* [Stated goal] Can you copy out the material word for word, beginning at the line that contains "Click the SK" and stopping after the line that contains "Click the log"?

* [Given data]

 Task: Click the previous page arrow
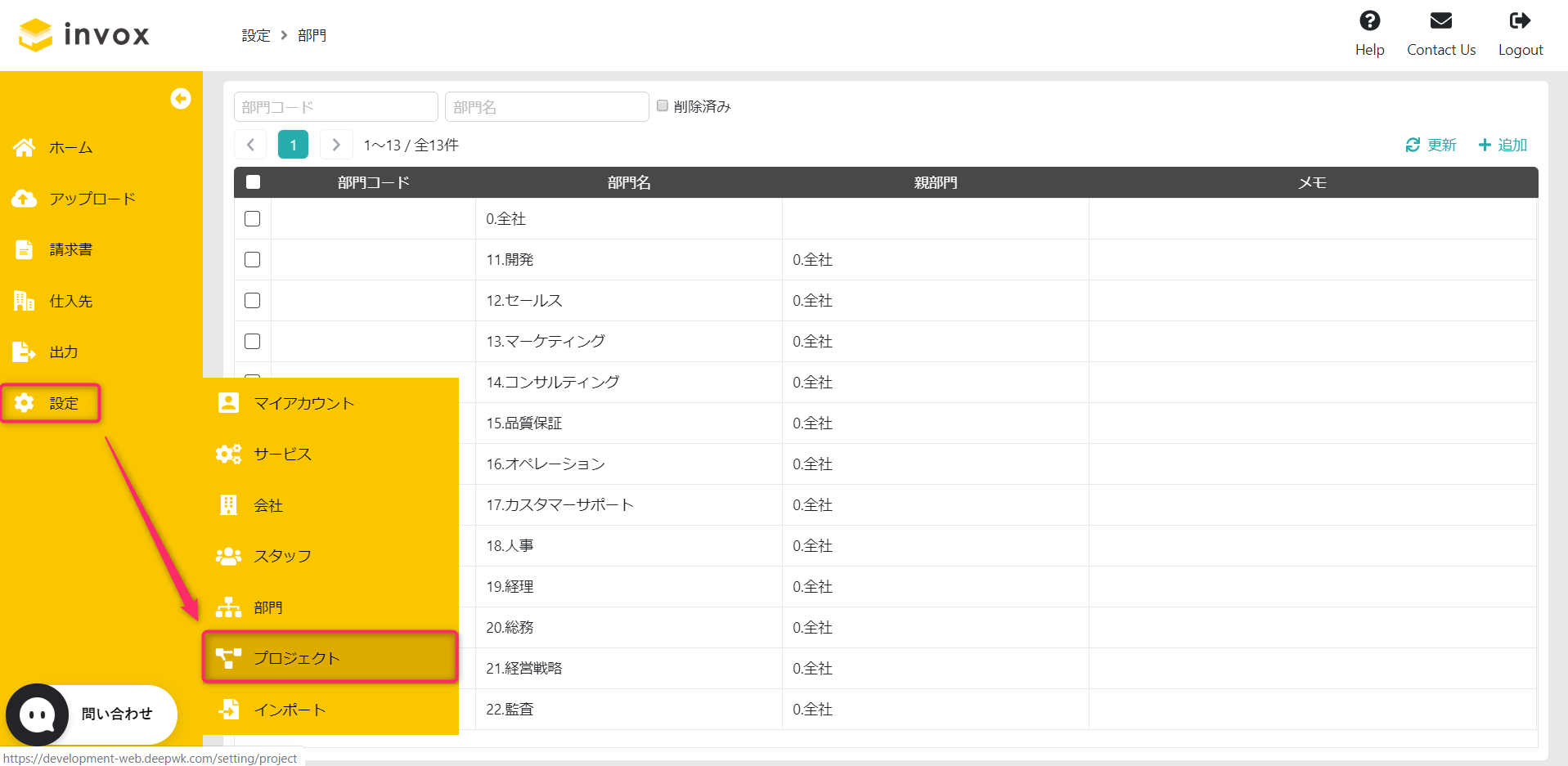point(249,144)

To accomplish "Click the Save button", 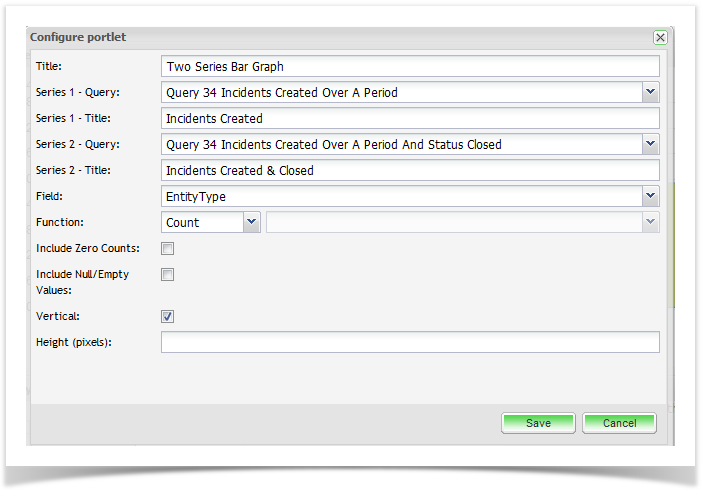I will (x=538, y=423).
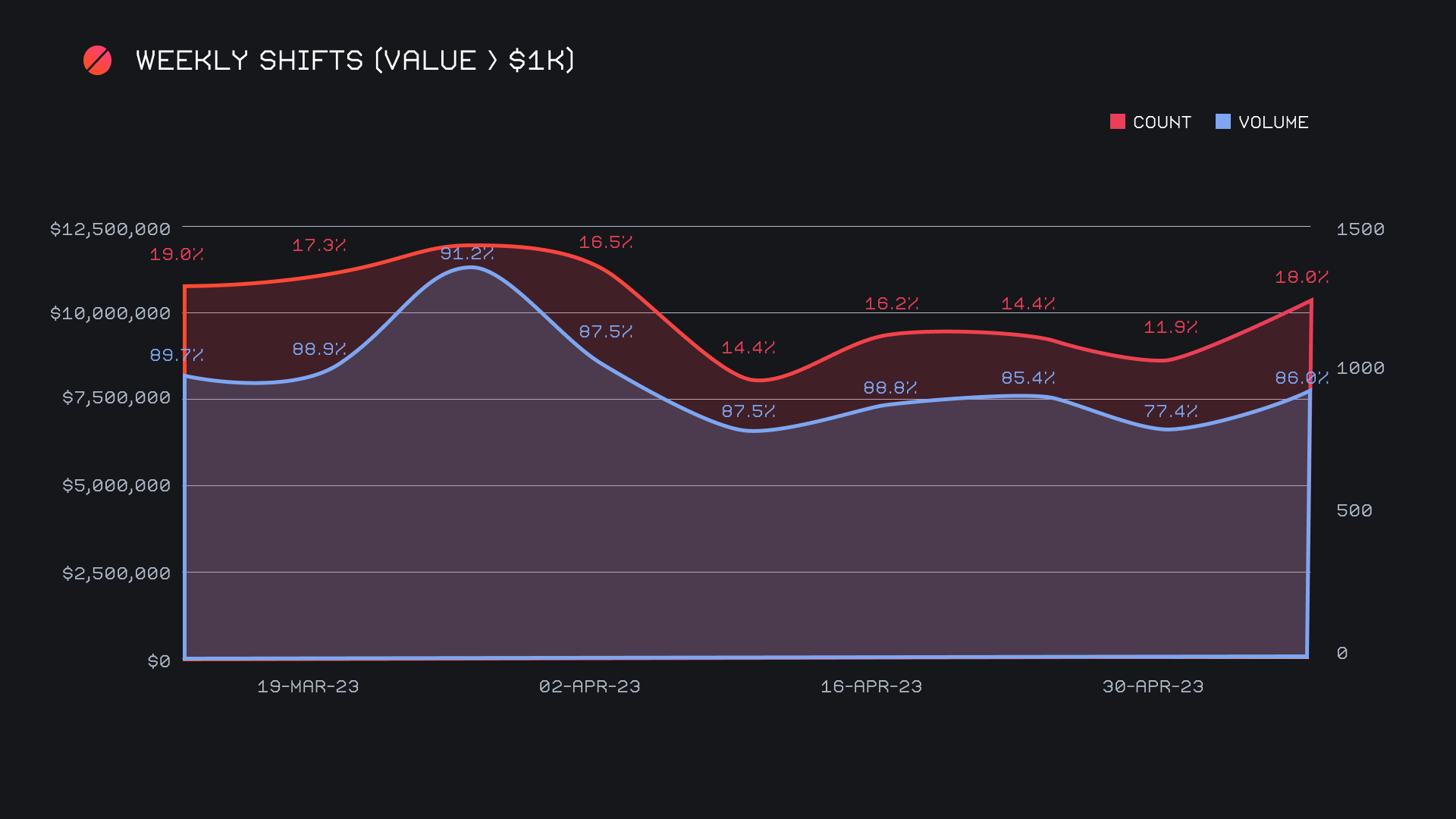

==

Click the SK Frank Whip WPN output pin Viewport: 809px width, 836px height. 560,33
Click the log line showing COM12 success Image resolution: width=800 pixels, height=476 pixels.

* [Completed exercise]
Click the SK Frank Whip WPN output pin Viewport: 809px width, 836px height. 560,33
Click the log line showing COM12 success Image resolution: width=800 pixels, height=476 pixels.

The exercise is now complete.